Basis for the parameters in PCR-GLOBWB is the land-cover map Global Land Cover Characterization (GLCC), which express the hydrological characteristics of various land-cover types. IMAGE and PCR-GLOBWB are linked by lookup tables that translate the IMAGE land-cover classification into that of GLCC (Loveland et al., 2000).

PCR-GLOBWB requires data on daily precipitation, potential evaporation and temperature that are consistent with the IMAGE scenario (Van Beek et al., 2011; Wada et al., 2011). Daily data are required because these reflect inter-monthly and inter-annual climate variability and the effect on flood risk.

Flood hazard

PCR-GLOBWB includes a routing component on river flooding that estimates inundation proportions and average inundation depths on a time-step basis to estimate flood risk. GLOFRIS scenarios typically cover a 30-year or longer climatological model run. From this time series, annual extreme values of the inundated proportions and water depths are derived and summarised in an extreme value probability distribution. This probability distribution is subsequently used for annual projections on the damage of flood risk.
※ ※ ※
§ ACTIVITY:
Could you resume the passage on PCR-GLOBWB flood hazard modeling, picking up right after its final sentence?
※ ※ ※
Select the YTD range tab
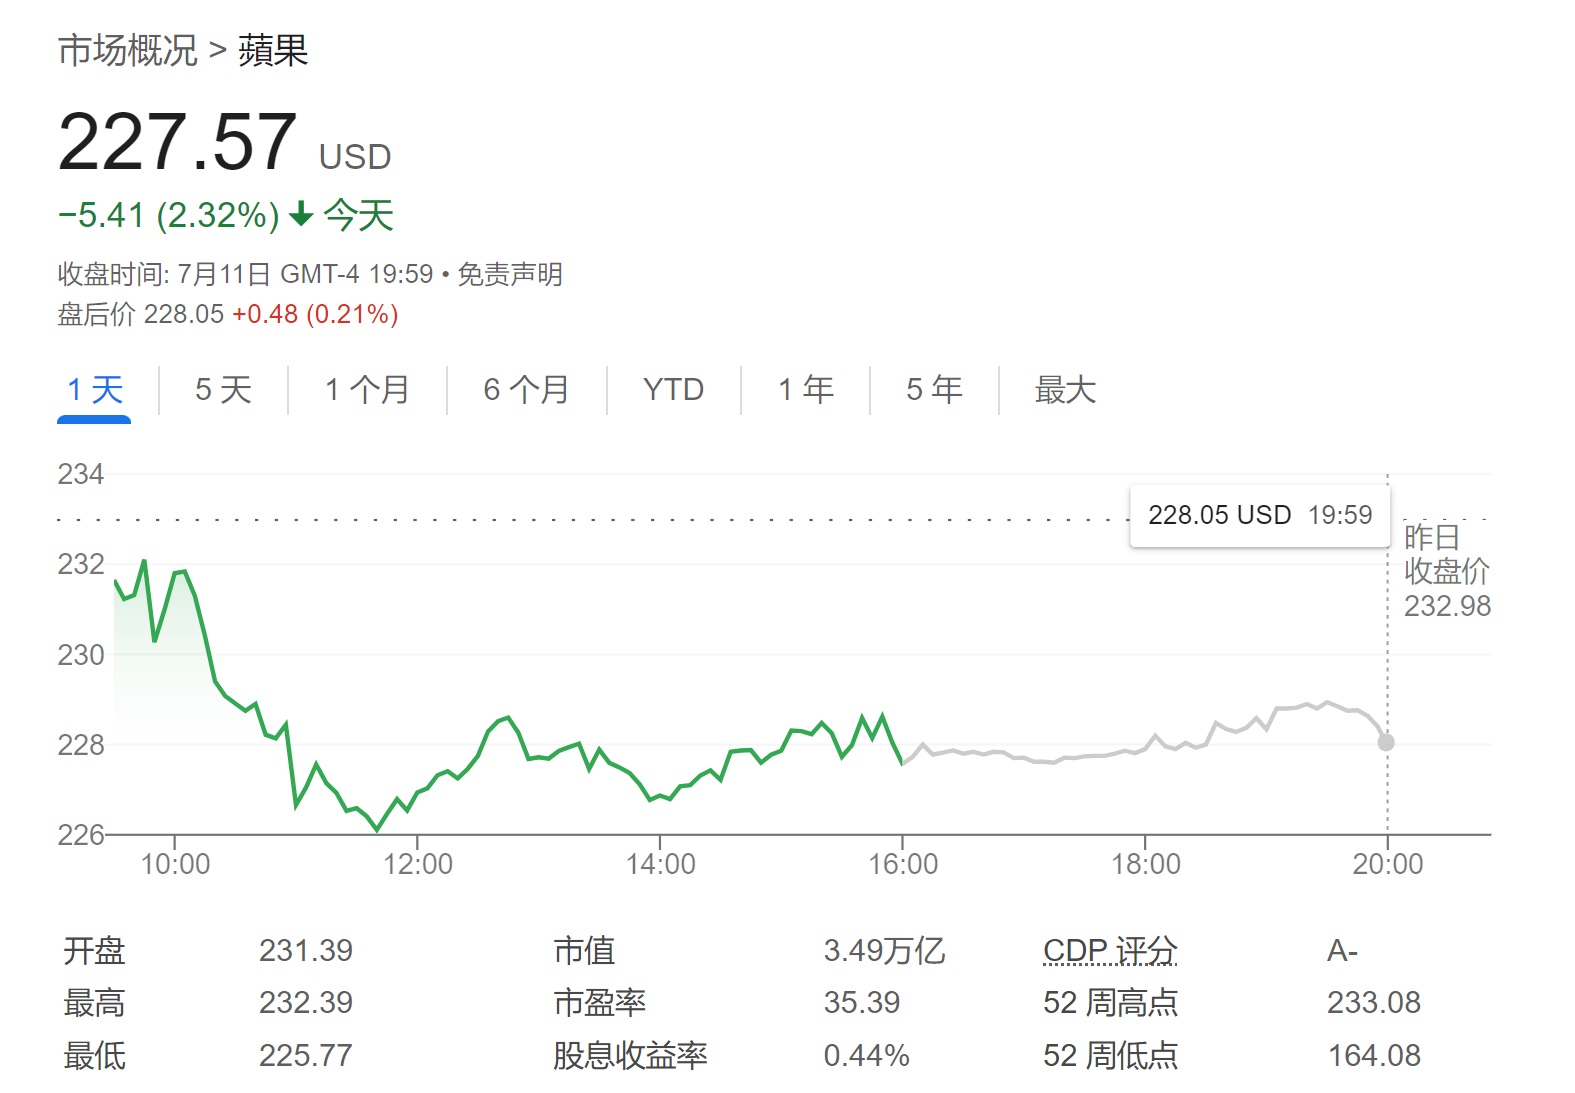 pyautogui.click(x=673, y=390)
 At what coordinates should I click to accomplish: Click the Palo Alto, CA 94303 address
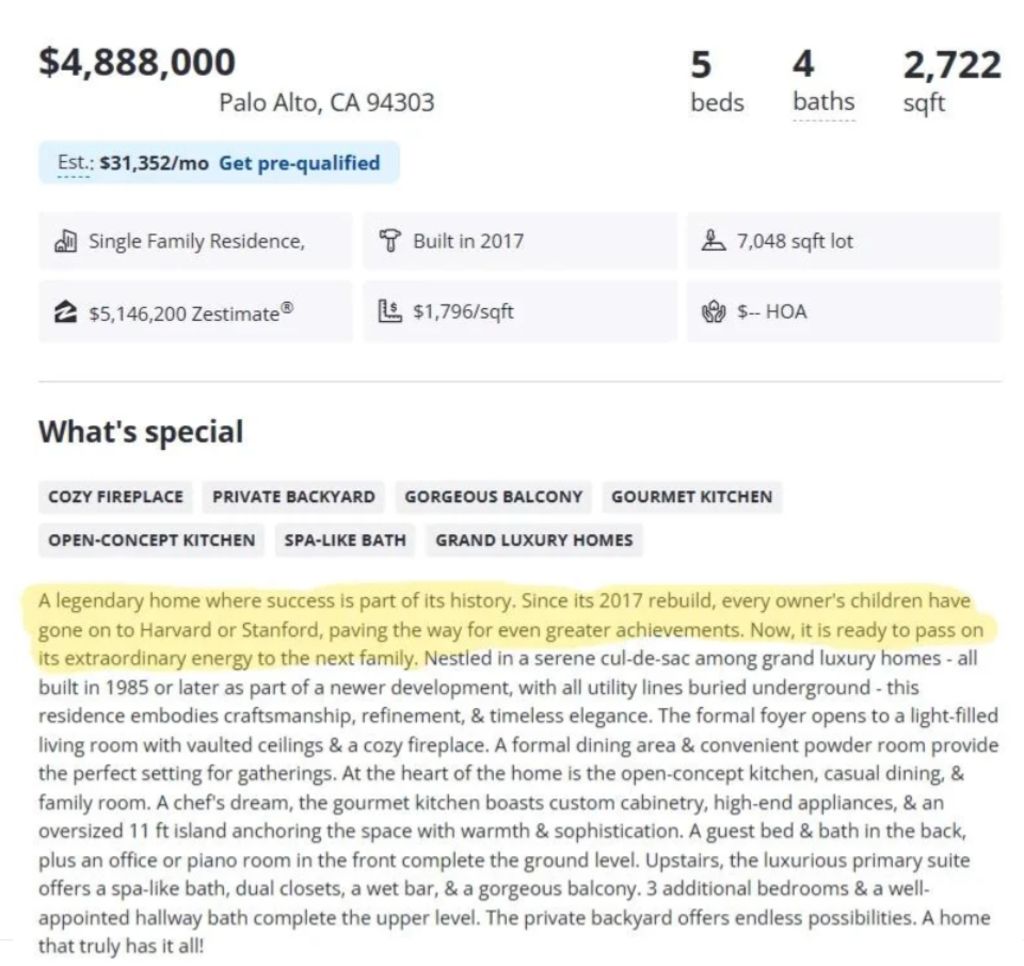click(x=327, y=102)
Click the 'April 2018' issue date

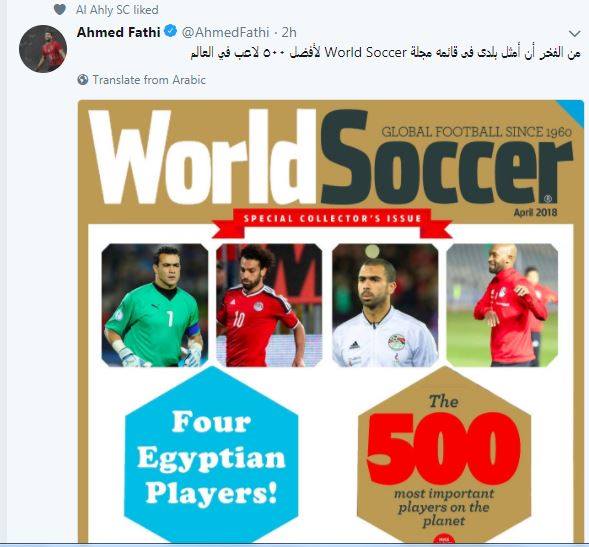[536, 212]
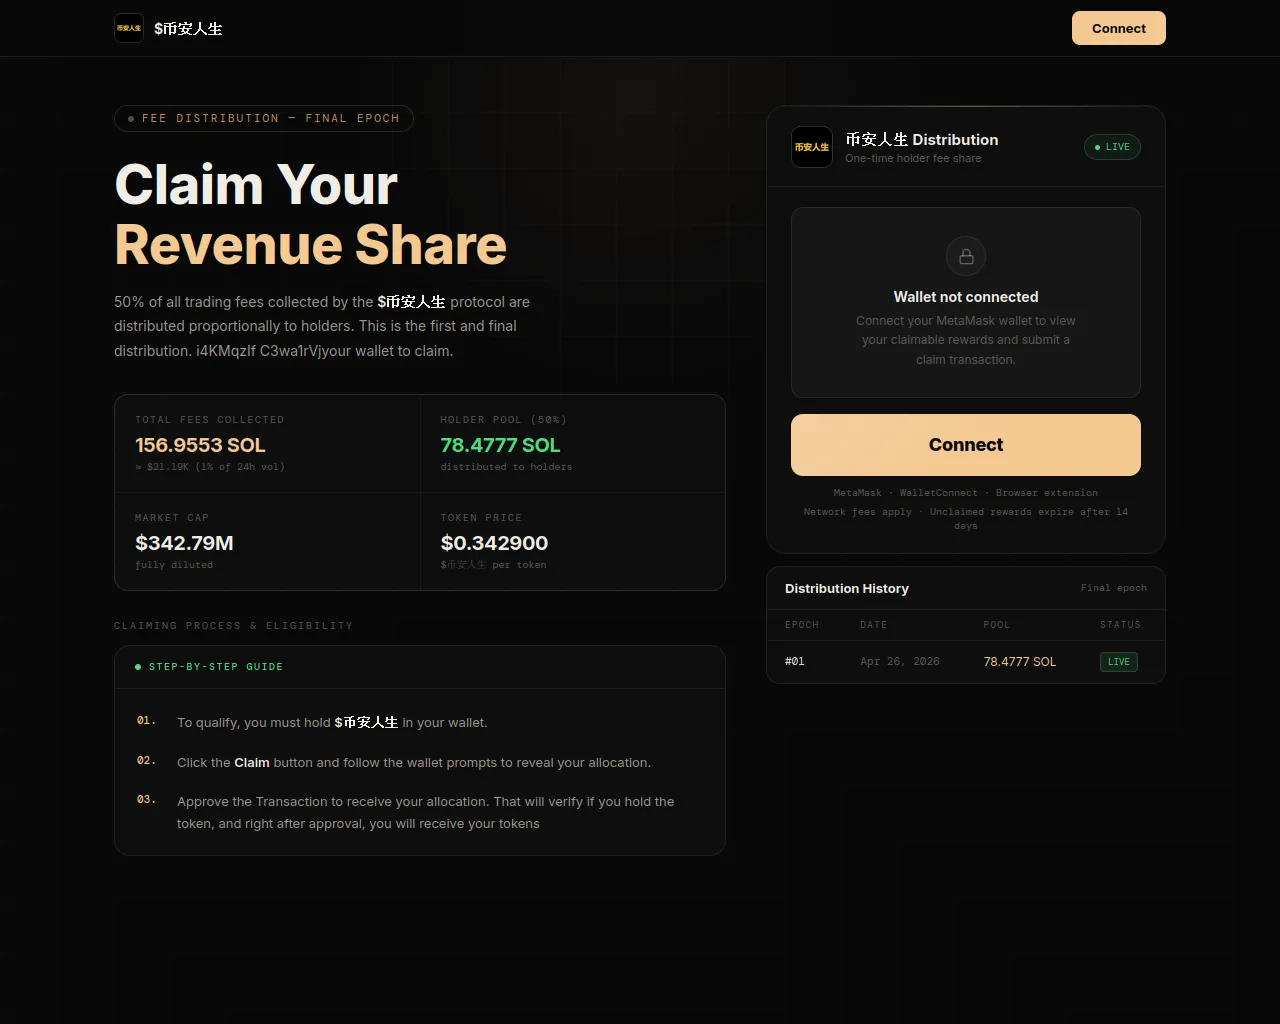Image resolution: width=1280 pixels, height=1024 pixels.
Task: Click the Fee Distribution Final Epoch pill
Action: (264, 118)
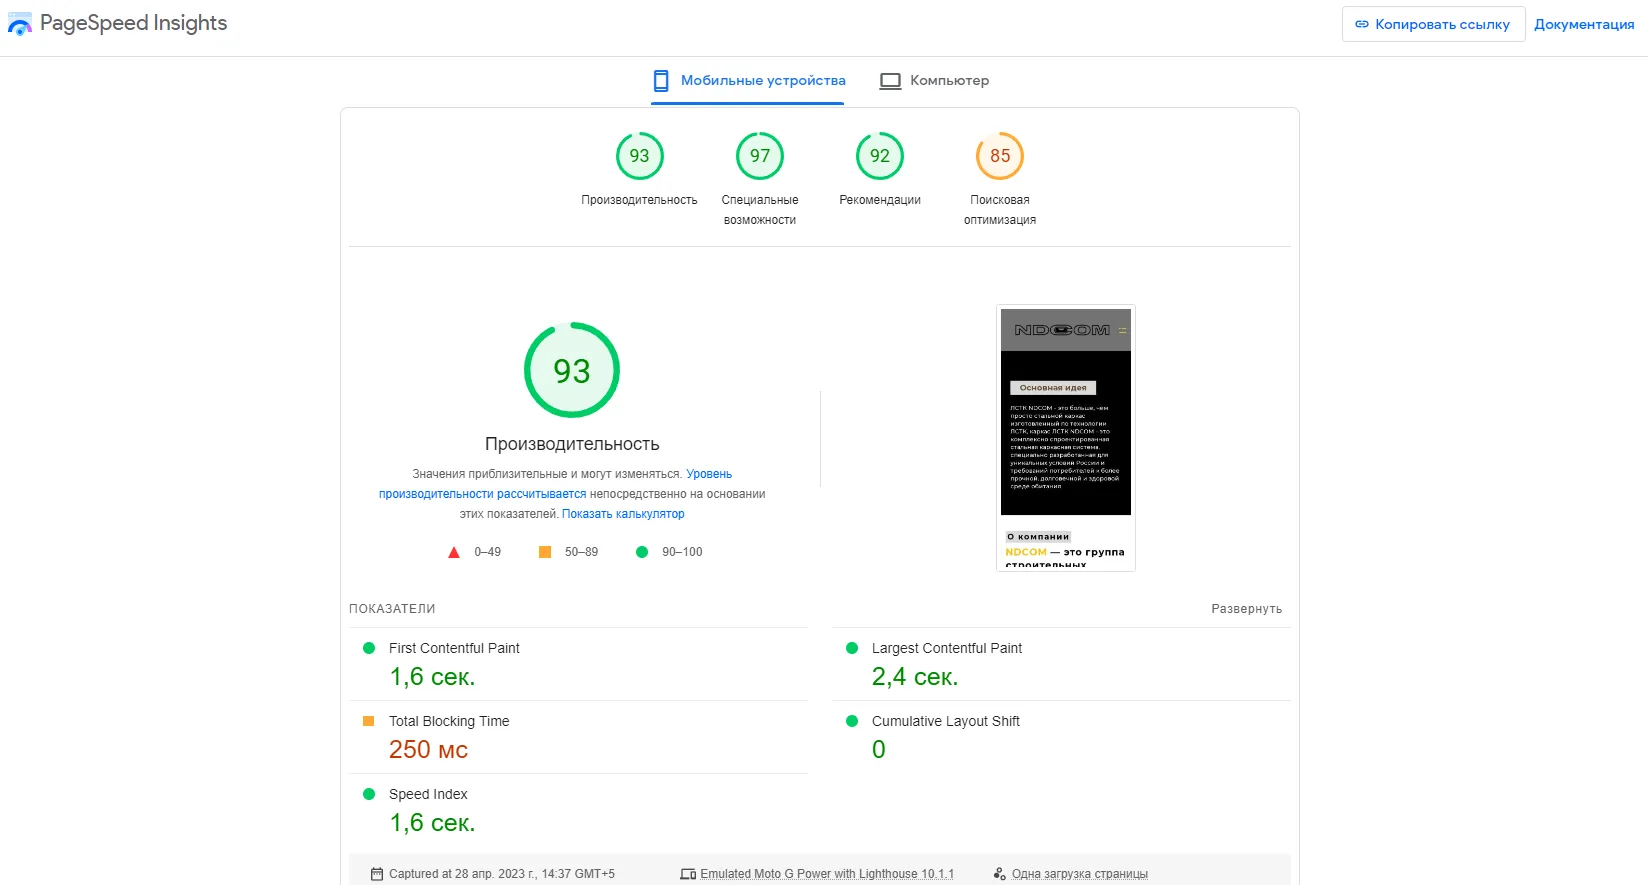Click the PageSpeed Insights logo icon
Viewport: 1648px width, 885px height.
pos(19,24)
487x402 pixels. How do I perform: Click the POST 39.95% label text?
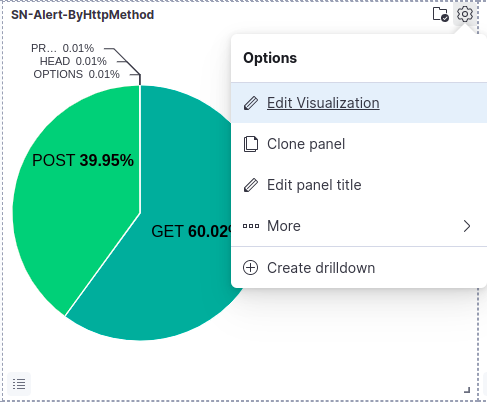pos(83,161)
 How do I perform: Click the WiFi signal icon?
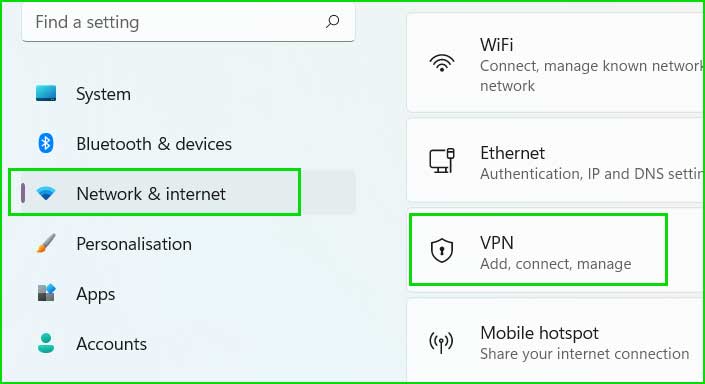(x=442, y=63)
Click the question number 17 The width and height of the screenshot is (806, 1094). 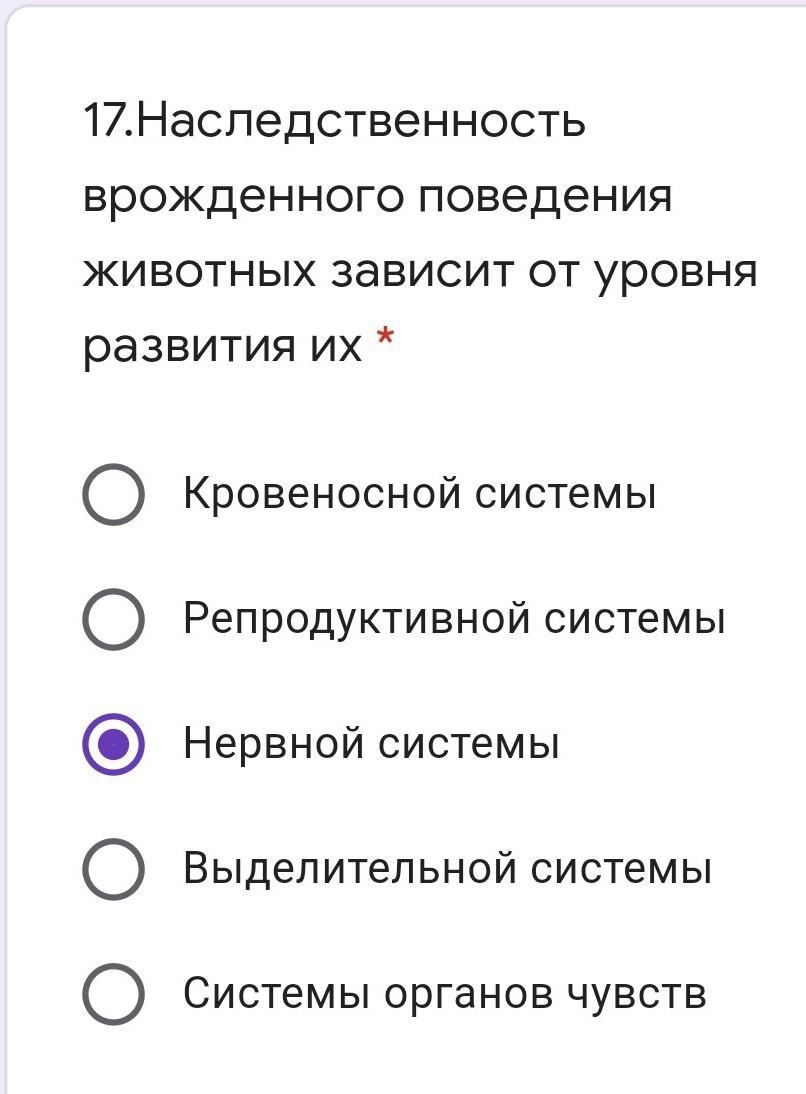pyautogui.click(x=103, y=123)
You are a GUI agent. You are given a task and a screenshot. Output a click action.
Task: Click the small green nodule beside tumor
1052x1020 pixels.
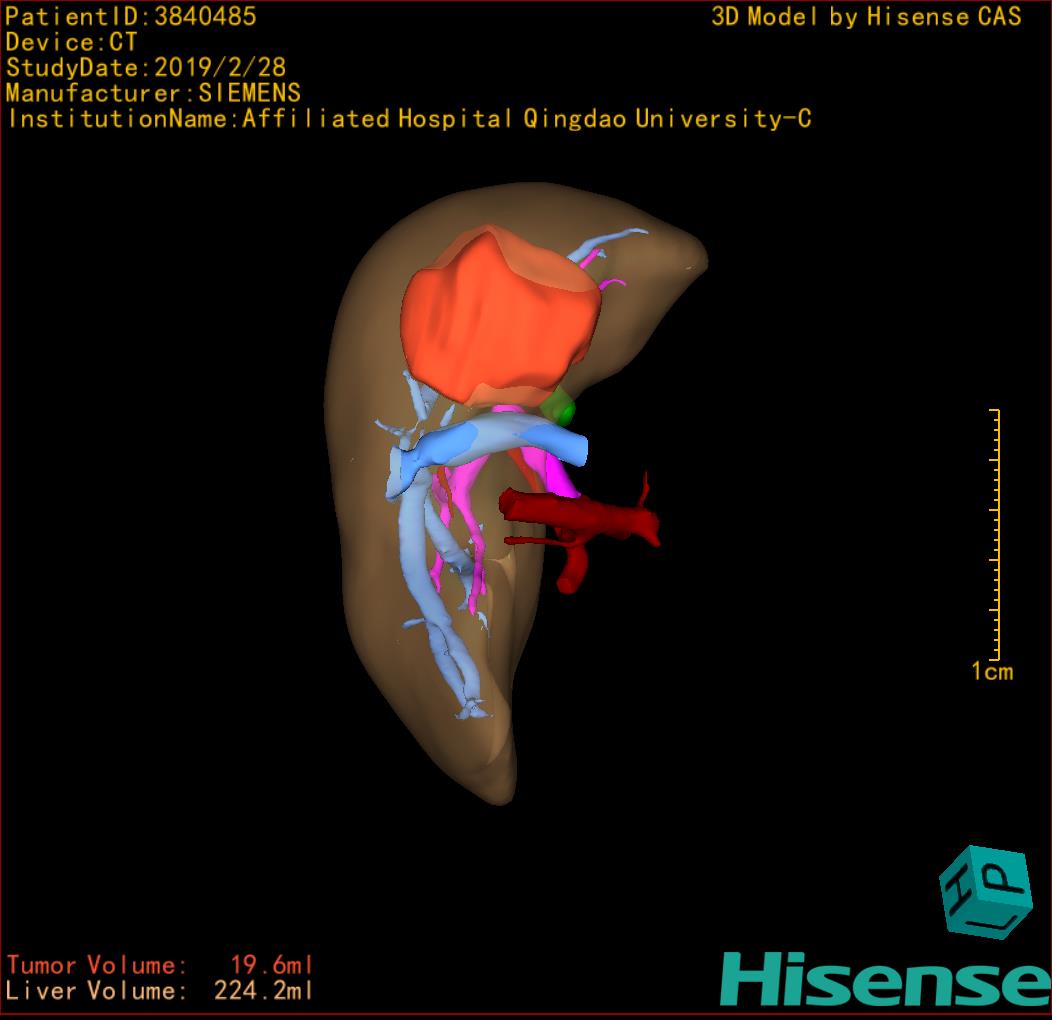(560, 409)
※ ※ ※
§ EXERCISE ANSWER:
GLOFRIS estimates flood risk on two scales 0.5x0.5 degrees for global analyses, and 1x1 km2 for specific case studies. On a global scale, the extreme value probability distribution is directly combined with data on population and GDP, using a linear flood level–damage relationship. Thus for each year of simulation, the most extreme water level and inundated proportion from PCR-GLOBWB is used to calculate the maximum damage (in GDP or population) per grid cell.

An algorithm is implemented to scale down the 0.5x0.5 degrees maps of the extent and depth of annual maximum inundation to 1x1 km2, using a high-resolution digital elevation model. A scale down is needed because the spatial variability of flood hazards and flood exposure may be large and not well represented on the coarser scales in IMAGE and PCR-GLOBWB. A more accurate estimation of flood risk is obtained by converting the results to a higher resolution. The downscaling procedure may also include the risk of coastal flooding (see the flowchart, bottom).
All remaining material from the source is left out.